• _Exercise goal_:
Every entry should be returned exactly. Omit none of them.
** Material supplied follows **
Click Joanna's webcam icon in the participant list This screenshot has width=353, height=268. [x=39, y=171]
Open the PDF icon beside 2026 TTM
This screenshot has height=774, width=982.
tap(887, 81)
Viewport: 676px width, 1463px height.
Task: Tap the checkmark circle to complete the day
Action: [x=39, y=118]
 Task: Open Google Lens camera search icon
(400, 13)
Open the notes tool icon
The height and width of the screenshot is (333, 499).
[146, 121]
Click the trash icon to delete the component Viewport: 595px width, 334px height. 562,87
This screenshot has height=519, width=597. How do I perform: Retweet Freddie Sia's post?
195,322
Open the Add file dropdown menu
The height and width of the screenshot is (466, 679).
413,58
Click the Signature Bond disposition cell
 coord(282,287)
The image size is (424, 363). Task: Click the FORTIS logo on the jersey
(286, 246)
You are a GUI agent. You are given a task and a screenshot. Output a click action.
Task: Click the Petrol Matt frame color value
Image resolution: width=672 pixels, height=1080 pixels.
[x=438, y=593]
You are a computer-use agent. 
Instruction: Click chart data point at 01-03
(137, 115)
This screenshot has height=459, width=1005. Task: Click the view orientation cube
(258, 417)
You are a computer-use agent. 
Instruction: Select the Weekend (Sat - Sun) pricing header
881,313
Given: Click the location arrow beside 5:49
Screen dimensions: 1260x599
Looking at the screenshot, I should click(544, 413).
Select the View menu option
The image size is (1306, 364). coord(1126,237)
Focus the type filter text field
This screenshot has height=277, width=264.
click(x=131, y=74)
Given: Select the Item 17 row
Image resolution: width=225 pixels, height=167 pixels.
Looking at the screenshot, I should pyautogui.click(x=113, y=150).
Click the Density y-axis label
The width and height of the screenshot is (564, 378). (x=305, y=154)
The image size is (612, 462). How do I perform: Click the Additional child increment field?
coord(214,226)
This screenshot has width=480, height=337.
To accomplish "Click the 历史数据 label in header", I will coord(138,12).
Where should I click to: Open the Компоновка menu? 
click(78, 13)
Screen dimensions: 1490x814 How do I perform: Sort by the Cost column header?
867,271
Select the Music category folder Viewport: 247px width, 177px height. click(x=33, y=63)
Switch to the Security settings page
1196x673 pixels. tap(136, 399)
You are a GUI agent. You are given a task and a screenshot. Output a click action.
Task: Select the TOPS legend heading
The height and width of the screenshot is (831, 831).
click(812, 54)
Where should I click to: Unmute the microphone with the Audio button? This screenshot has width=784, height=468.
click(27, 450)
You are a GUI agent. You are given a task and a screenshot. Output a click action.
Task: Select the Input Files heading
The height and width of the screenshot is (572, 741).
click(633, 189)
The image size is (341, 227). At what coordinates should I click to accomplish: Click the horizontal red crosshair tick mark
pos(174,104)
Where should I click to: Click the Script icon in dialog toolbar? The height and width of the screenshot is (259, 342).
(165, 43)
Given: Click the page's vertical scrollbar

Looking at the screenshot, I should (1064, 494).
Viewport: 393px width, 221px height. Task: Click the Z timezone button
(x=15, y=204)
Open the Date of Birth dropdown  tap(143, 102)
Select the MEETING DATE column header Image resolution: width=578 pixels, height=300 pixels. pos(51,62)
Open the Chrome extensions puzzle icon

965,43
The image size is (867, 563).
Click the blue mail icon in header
** End of Material supplied **
• _Expected answer_:
Click Joanna's webcam icon in the participant list This screenshot has width=353, height=268. [x=39, y=171]
Open the PDF icon beside 2026 TTM
This screenshot has height=774, width=982.
tap(887, 81)
Viewport: 676px width, 1463px height.
Task: Tap the checkmark circle to complete the day
Action: [x=39, y=118]
 Task: Open Google Lens camera search icon
(400, 13)
Open the notes tool icon
The height and width of the screenshot is (333, 499).
[146, 121]
Click the trash icon to delete the component Viewport: 595px width, 334px height. 562,87
This screenshot has height=519, width=597. How do I perform: Retweet Freddie Sia's post?
195,322
Open the Add file dropdown menu
The height and width of the screenshot is (466, 679).
413,58
Click the Signature Bond disposition cell
 coord(282,287)
The image size is (424, 363). Task: Click the FORTIS logo on the jersey
(286, 246)
You are a GUI agent. You are given a task and a screenshot. Output a click action.
Task: Click the Petrol Matt frame color value
Image resolution: width=672 pixels, height=1080 pixels.
[x=438, y=593]
You are a computer-use agent. 
Instruction: Click chart data point at 01-03
(137, 115)
This screenshot has height=459, width=1005. Task: Click the view orientation cube
(258, 417)
You are a computer-use agent. 
Instruction: Select the Weekend (Sat - Sun) pricing header
881,313
Given: Click the location arrow beside 5:49
Screen dimensions: 1260x599
Looking at the screenshot, I should click(544, 413).
Select the View menu option
The image size is (1306, 364). coord(1126,237)
Focus the type filter text field
This screenshot has height=277, width=264.
click(x=131, y=74)
Given: Select the Item 17 row
Image resolution: width=225 pixels, height=167 pixels.
Looking at the screenshot, I should pyautogui.click(x=113, y=150).
Click the Density y-axis label
The width and height of the screenshot is (564, 378). (x=305, y=154)
The image size is (612, 462). How do I perform: Click the Additional child increment field?
coord(214,226)
This screenshot has width=480, height=337.
To accomplish "Click the 历史数据 label in header", I will coord(138,12).
Where should I click to: Open the Компоновка menu? 
click(78, 13)
Screen dimensions: 1490x814 How do I perform: Sort by the Cost column header?
867,271
Select the Music category folder Viewport: 247px width, 177px height. click(x=33, y=63)
Switch to the Security settings page
1196x673 pixels. tap(136, 399)
You are a GUI agent. You are given a task and a screenshot. Output a click action.
Task: Select the TOPS legend heading
The height and width of the screenshot is (831, 831).
click(812, 54)
Where should I click to: Unmute the microphone with the Audio button? This screenshot has width=784, height=468.
click(27, 450)
You are a GUI agent. You are given a task and a screenshot. Output a click action.
Task: Select the Input Files heading
The height and width of the screenshot is (572, 741).
click(633, 189)
The image size is (341, 227). At what coordinates should I click to accomplish: Click the horizontal red crosshair tick mark
pos(174,104)
Where should I click to: Click the Script icon in dialog toolbar? The height and width of the screenshot is (259, 342).
(165, 43)
Given: Click the page's vertical scrollbar

Looking at the screenshot, I should (1064, 494).
Viewport: 393px width, 221px height. Task: Click the Z timezone button
(x=15, y=204)
Open the Date of Birth dropdown  tap(143, 102)
Select the MEETING DATE column header Image resolution: width=578 pixels, height=300 pixels. pos(51,62)
Open the Chrome extensions puzzle icon

965,43
The image size is (867, 563).
Click the blue mail icon in header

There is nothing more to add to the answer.